Price of Beer: $8 for 24oz. There was also a "mug club" where buying a $12 mug got you $4 refills for the rest of the game, but the mug looked to be closer to 16oz. Calculating the number of refills required to break even is left as an exercise for the reader. In any case, 4.67 points.
Most Caloric Concession: Several specialty hot dogs and burgers, but no standouts. We'll give it to the Boulder Dog, a chili and mozzarella number, served with fries. 5/10
Tailgating: Nothing we spotted on a rainy Tuesday. 0/10
Crowd: This was a really small and not incredibly engaged crowd, so we can't award much, but some credit for the visiting fans from KC. 3/10.
Free Seats: We payed full freight. No points here.
Funniest Name: Honorable mentions to Giuseppe Papaccio for extreme Italian-ness and Steve Nyisztor for difficulty of pronunciation. Your winner is Marcus Nidiffer for having a name that can be repunctuated into the sentence, "Marcus 'n' I differ." 7/10.
Promotions: Opposite Day let us down a bit, but it was cute, and the giveaways were plentiful (free Coke, free burrito, almost free pancakes) and not limited to one section. 7/10.
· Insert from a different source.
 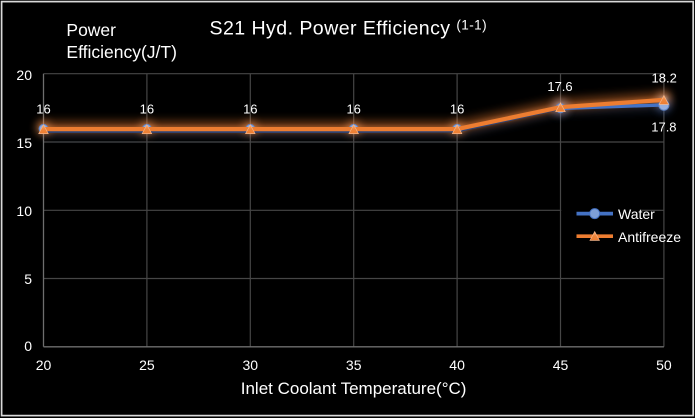 What do you see at coordinates (28, 279) in the screenshot?
I see `svg-text: 5` at bounding box center [28, 279].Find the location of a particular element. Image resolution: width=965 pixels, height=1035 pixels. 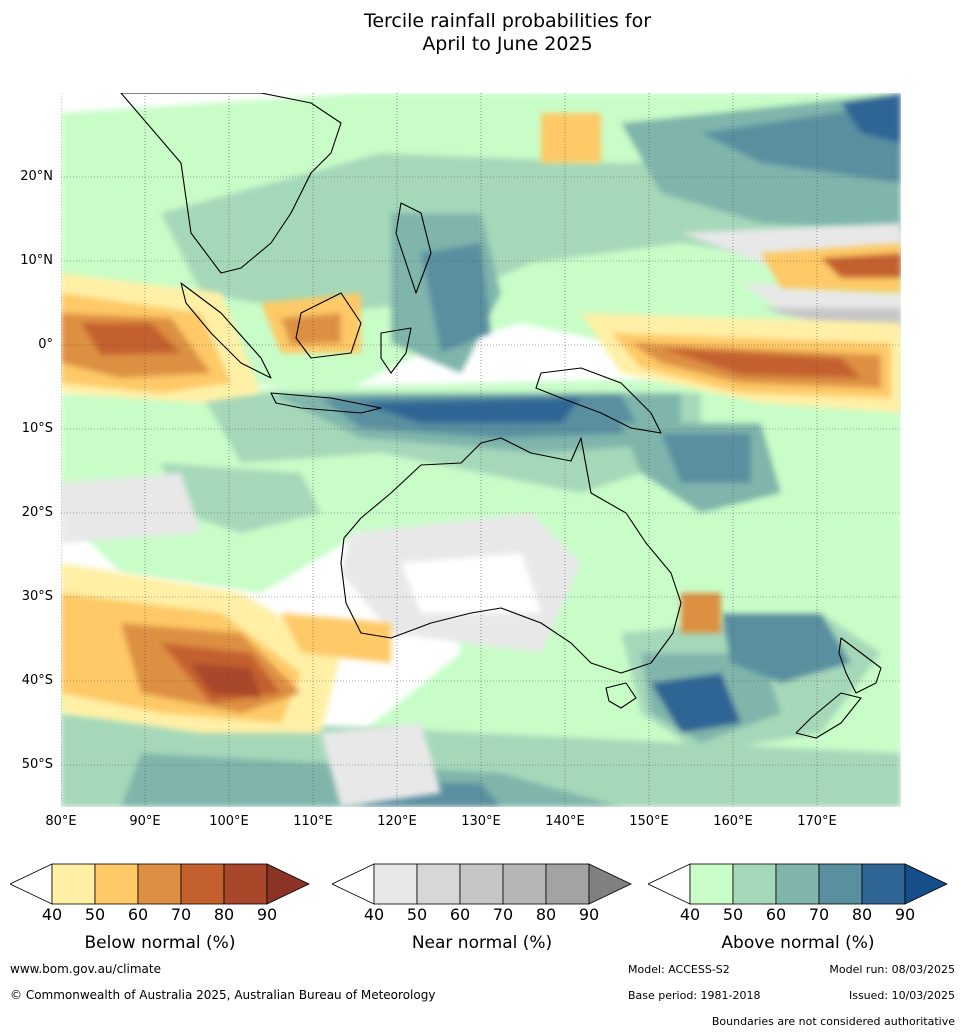

legend-below-normal: 40 50 60 70 80 90 Below normal (%) is located at coordinates (160, 912).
Bathrooms: 8 urinals, 2 points.

Bonus Points: +1 for scorecard seductress, +1 for stadium exterior, +1 for outfield concourse, +2 for bleachers and tables, +1 for outfield bar, +1 for supporting the USWNT, +1 for mug club, +1 for in-stadium public transit, +1 for 312' short porch, +1 for interleague indy matchup, +5 for HOME RUN BALL, +2 for ballpark bingo, +2 for jumbotron / intro videos / previous at-bats, +1 for announcer enthusiasm, +2 for small net, +1 for knishes, +1 for audible chatter, +1 for pancake batter, +1 for complicated TOOTBLAN, +1 for scenic vistas.

Total: 55.67 points on our completely arbitrary scale. While the small crowd was a bit of a bummer, it also gave us great opportunities to get close to the action, check out several seating sections, and get our food and beers with minimal hassle. Rockland has a great stadium and polished atmosphere that still retains the quirky charms of indy-pro ball. We're sure it's a great time when they get more typical attendance, too. If you're in the area, it's definitely worth checking out. 8/10.